Section 355.25 of the Income Tax Assessment Act 1997 provides:
Core R&D activities are experimental activities:
(a) whose outcome cannot be known or determined in advance on the basis of current knowledge, information or experience, but can only be determined by applying a systematic progression of work that:
(i) is based on principles of established science; and
(ii) proceeds from hypothesis to experiment, observation and evaluation, and leads to logical conclusions; and
(b) that are conducted for the purpose of generating new knowledge (including new knowledge in the form of new or improved materials, products, devices, processes or services).”
As I understand it and for an activity to be eligible, it must satisfy subclause (a)(i) and (ii), and (b), and not belonged to activities in subclause (2).
Subclause (a)(i) requires the activity to be based on principle of established science, hence onus is on one to show the ATO that what we are doing is an established science.
Subclause (a)(ii), for me, is the easy to satisfy based on what we do here in that we proceed from a hypothesis to experiment (testing and live trading), observation and evaluation (trade management), and leads to logical conclusion (profitable live trading).

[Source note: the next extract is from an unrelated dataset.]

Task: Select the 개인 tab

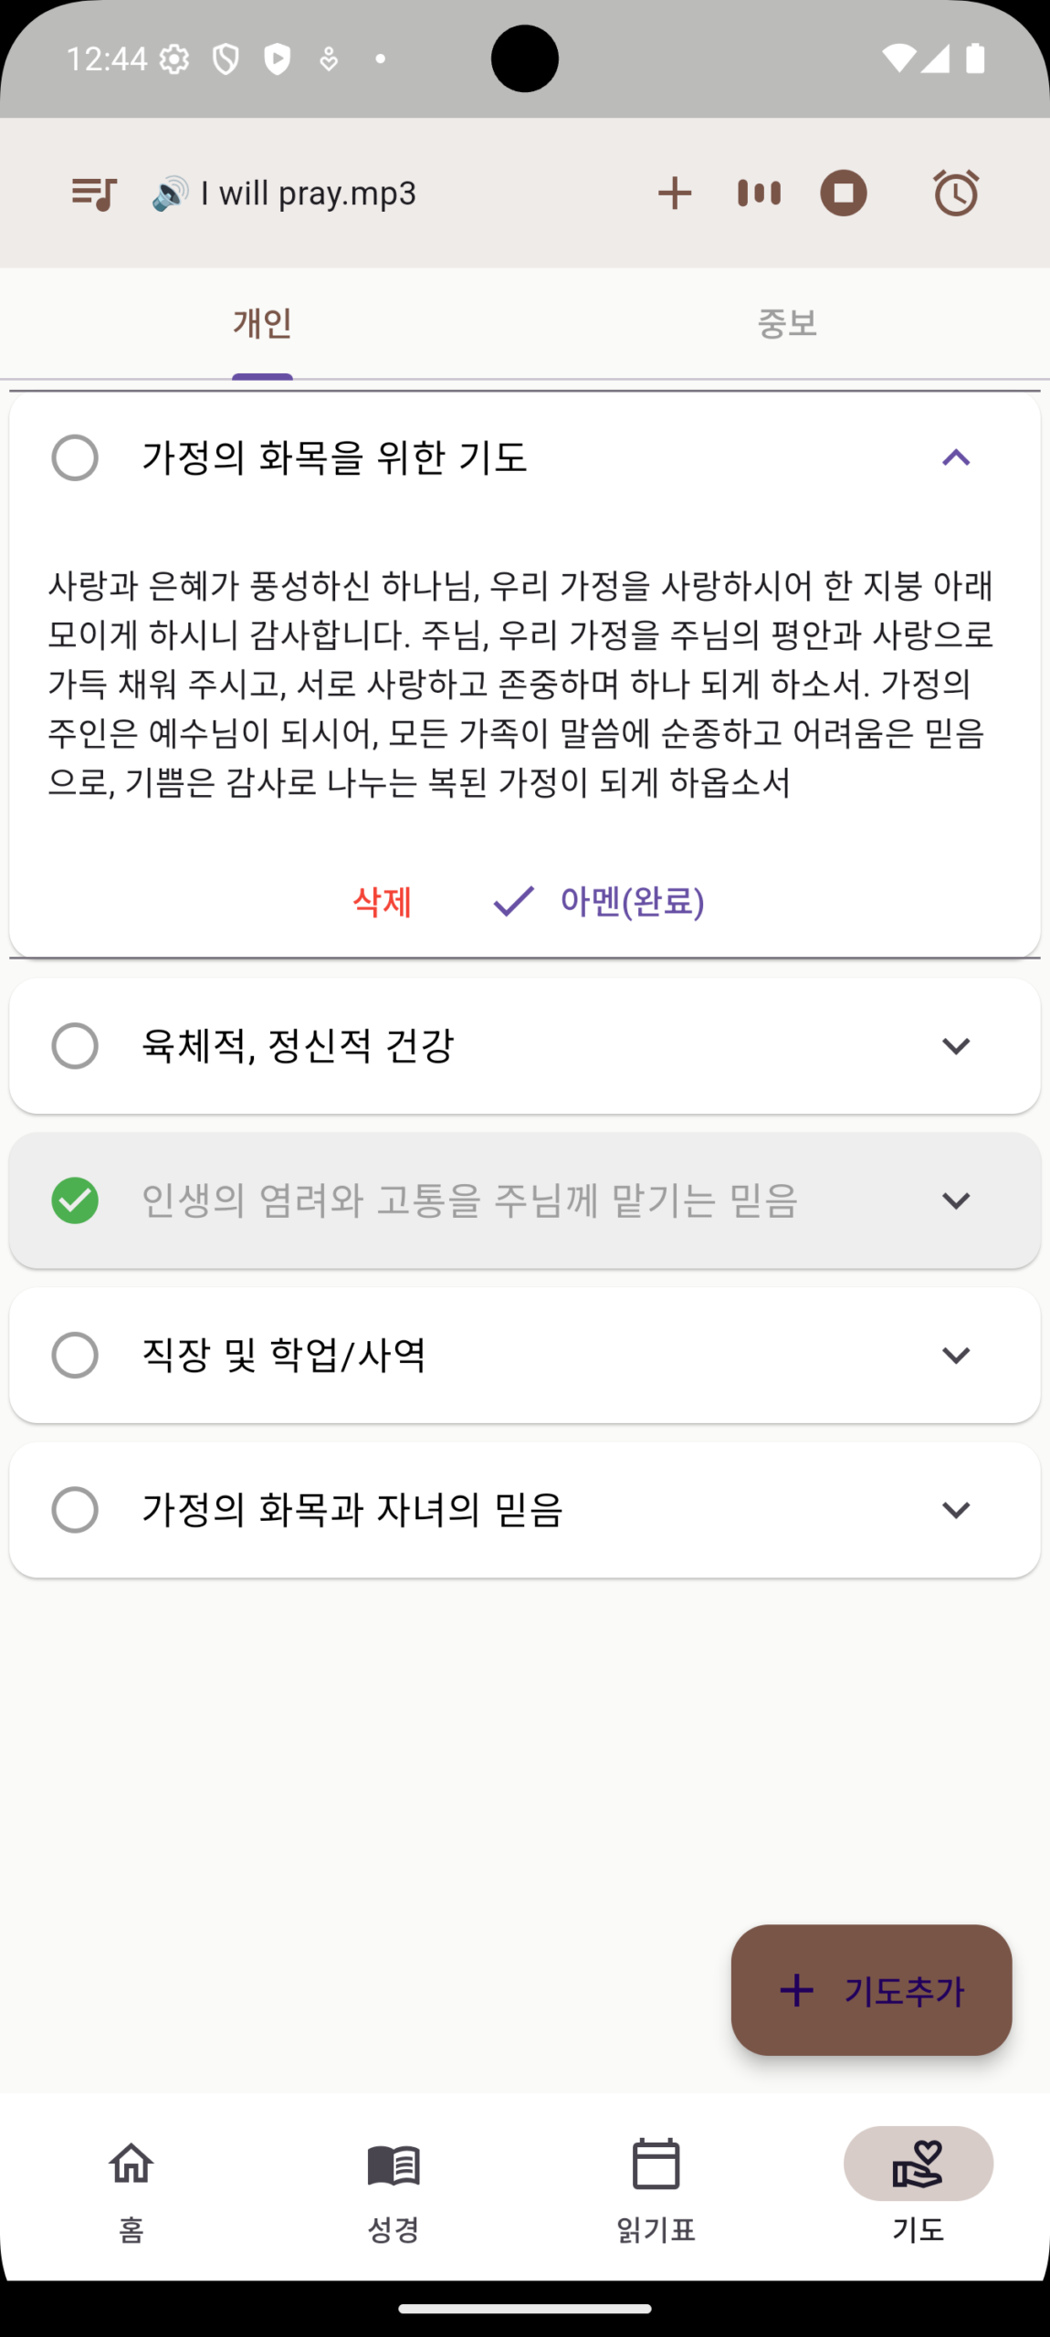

Subclause (b) appears to be difficult to satisfy, at least for me, in that it requires an activity that are conducted for the purpose of generating new knowledge. The keyword is new knowledge. Unless, one created a new indicator or processes, it will be difficult to comply.
Just my two cents, and best is to speak with a lawyer with extensive experience and/or knowledge in tax law (I do not think tax accountant would be able to help as this relates to interpreting law and search for precedents) or search for ATO rulings relating to what we do here. Another way of going about it is to put your case to ATO and have them assess it and come out with a ruling, which may cost you abit.